Por todos los tipos de intertextualidad.

En mi microcosmos, los textos dialogan de todas formas.

Soy mi propio Aleph.

En cada ángulo, en cada arista de mi ser se ha quedado atrapada alguna trama, una bella descripción, una imagen, miles de imágenes, una frase, la frescura de algún diálogo, este personaje, aquella canción, una escena, ese poema sagrado, el complejo de Edipo.

Mi punto mítico alberga tanto la depresión de Harry Haller, el lobo de la estepa; como el optimismo de Robinson Crusoe; la fuerza bruta de la Carancha lidiando con las adversidades del Delta; y la inocencia y la ternura del mundo maravilloso de Alicia.

Estando allí, en mi Aleph, he podido sorprender a Pirandello escondido detrás de un anaquel, para no ser encontrado por unos personajes que lo andan buscando desesperadamente; y me he dejado atrapar por los queridos monstruos de Elsa Bornemann.

Me maravillé con el erudito Borges y aplaudí el coraje de Arlt, quien jamás claudicó ante la dura crítica de muchos. Alguno de ellos también me habitan.

Los padecimientos de Martín Fierro han pasado y se actualizan en mis membranas argentinas. La decepción de Alfonsina fue la mía. Aún conservo el “Tú me quieres blanca” que mi madre recitaba; y que yo aprendí a repetir de memoria cuando todavía no sabía leer; así como también el “puedo escribir los versos más tristes esta noche” que han inspirado mis poemas adolescentes.

Mi Aleph es un divino arcón, el búnker protector de fantasías, de sueños, de emociones.

Leer me ha abierto la cabeza como a Mafalda y me ha dado el idealismo de Susanita. Me ha enfrentado a revelaciones extraordinarias como cuando Hamlet supo que el asesino de su padre era su tío, o cuando el Dr Jekyll mostró que también era Hyde.

Cuando dispongo mi espíritu y me sumerjo en los destellos de luz que emergen de mi Aleph, escucho voces entremezcladas.

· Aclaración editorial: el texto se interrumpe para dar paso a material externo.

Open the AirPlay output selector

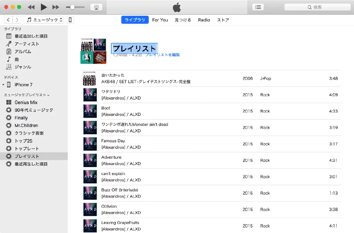click(x=96, y=7)
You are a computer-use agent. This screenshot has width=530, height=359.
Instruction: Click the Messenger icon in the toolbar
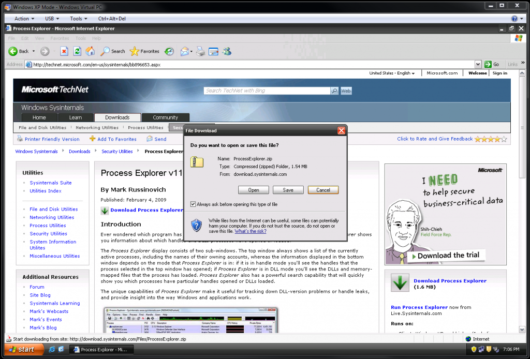click(227, 51)
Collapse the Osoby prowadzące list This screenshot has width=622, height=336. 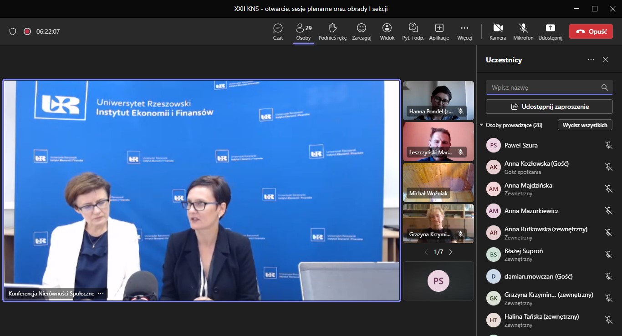coord(482,125)
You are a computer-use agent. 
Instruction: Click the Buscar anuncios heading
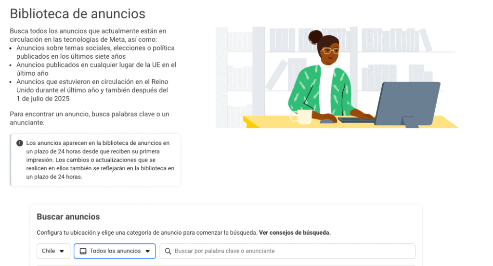tap(68, 216)
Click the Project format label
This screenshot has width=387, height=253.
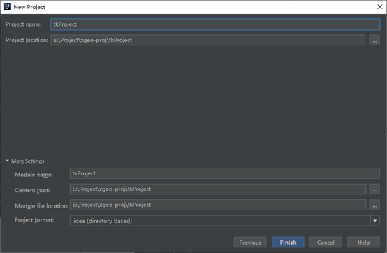34,220
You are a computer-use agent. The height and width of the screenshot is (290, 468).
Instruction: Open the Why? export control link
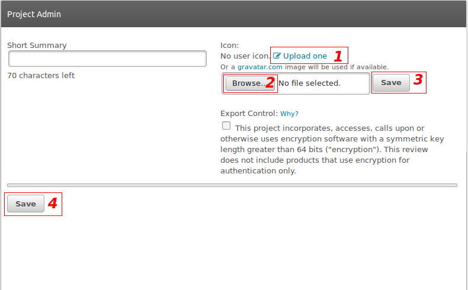pos(289,114)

Sin embargo puedo distinguir las que se me hacen familiares:

la del principito pidiéndole a alguien que le dibuje un cordero; la de Gregorio Samsa que se pregunta a sí mismo, esa mañana, qué le ha pasado a su cuerpo; las del mago de Oz y Dorothy que conversan afablemente; y también la de mi tía Cata que intenta por tercera vez que mi "yo niña" entienda El Quijote.

Suelo escuchar el grito feroz de aquel moteca la noche que los aztecas lo llevan boca arriba para el templo de los sacrificios durante Las Guerras Floridas.

 

En mis pesadillas recurrentes aparecen la criatura de Frankenstein; el conde Drácula y todas las proyecciones cinematográficas que surgieron a partir de estas novelas, y que alguna vez vi muerta de miedo.

Hay días en los que quiero volver al origen, retornar al vientre de mi madre como lo hace Marcial en su viaje a la semilla o nacer ya grande como Benjamín Button.

Todo puede estar en ese punto infinito: la magia, el desorden, la inspiración, el genio de la creatividad, los fracasos, los deseos, la inocencia, la soledad, el amor.

Puede estar lo que recuerdo y lo que he olvidado; el pasado, el presente y el futuro; el cielo y el infierno; la verdad y la mentira. Mis luces y mis sombras.